What the 2015 Millennial Impact Report Means for Nonprofits

The Millennial Impact Project explores how millennials (individuals now age 15-35) think about and engage with causes. Prior research mainly focused on how millennials interact with nonprofit organizations, but the new report examines how millennials approach causes through the workplace. 

Millennials participate in workplace philanthropy and are increasingly impactful. The millennial generation composes about 34% of the workforce in the US, making it the most represented generation. As such, it is crucial to understand how millennials approach causes and philanthropy to leverage their influence for your organization. Use these ideas both to understand millennial corporate philanthropy, but also to generally think about how to involve millennials in your organization.

  1. Utilize peer influence. 46% of millennial employees are likely to make a donation if a co-worker asks, but only 27% will if a supervisor donates. Having a peer ask for donations to a cause is more impactful than a stranger or supervisor. Use this to solicit donations by encouraging your donors, volunteers, employees, and friends to reach out to their peers.
  2. Match donations. One of the top ways to motivate donations is through donation matching. If you can set up a matching program, you are more likely to solicit millennial donations. Team up with a local business for a company-giving campaign where the company will match employee donations or set up your own matching program with a foundation or an individual donor.
  3. Competition and incentives matter. Millennials react to incentives and competition as motivators. A sense of competition and incentives like name recognition or prizes will increase involvement. Try turning a giving campaign into a friendly competition or partner with a local university or company to sponsor a competition through them.
  4. Create short-term volunteer opportunities. The majority of millennials volunteer between just 1 and 10 hours a year. This means that you cannot expect sustained involvement from many, but can expect millennials to become involved with an annual service day or big event.

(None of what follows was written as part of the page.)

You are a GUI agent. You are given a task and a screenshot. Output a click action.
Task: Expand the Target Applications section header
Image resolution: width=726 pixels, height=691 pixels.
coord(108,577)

Also, millennials are more likely to volunteer if they can leverage skills or expertise so offer skill-based volunteer projects.
  5. Your cause matters. Although incentives can inspire short-term engagement, millennials give to causes they care about. According to the research, the top reason for a donation or volunteer time is passion or interest for a cause. Tell your story and show millennials how their involvement makes a difference. They will be more likely to get involved if the cause feels meaningful and they can understand their impact.

For the full 2015 Millennial Impact Report and more information on the Project, visit www.themillennialimpact.com

Did you like this post? Have other ideas about how to inspire the millennial generation? Want to suggest the topic for a future blog?

Please contact Fiona Bare, Capacity Building Intern at NNAAC,[email protected]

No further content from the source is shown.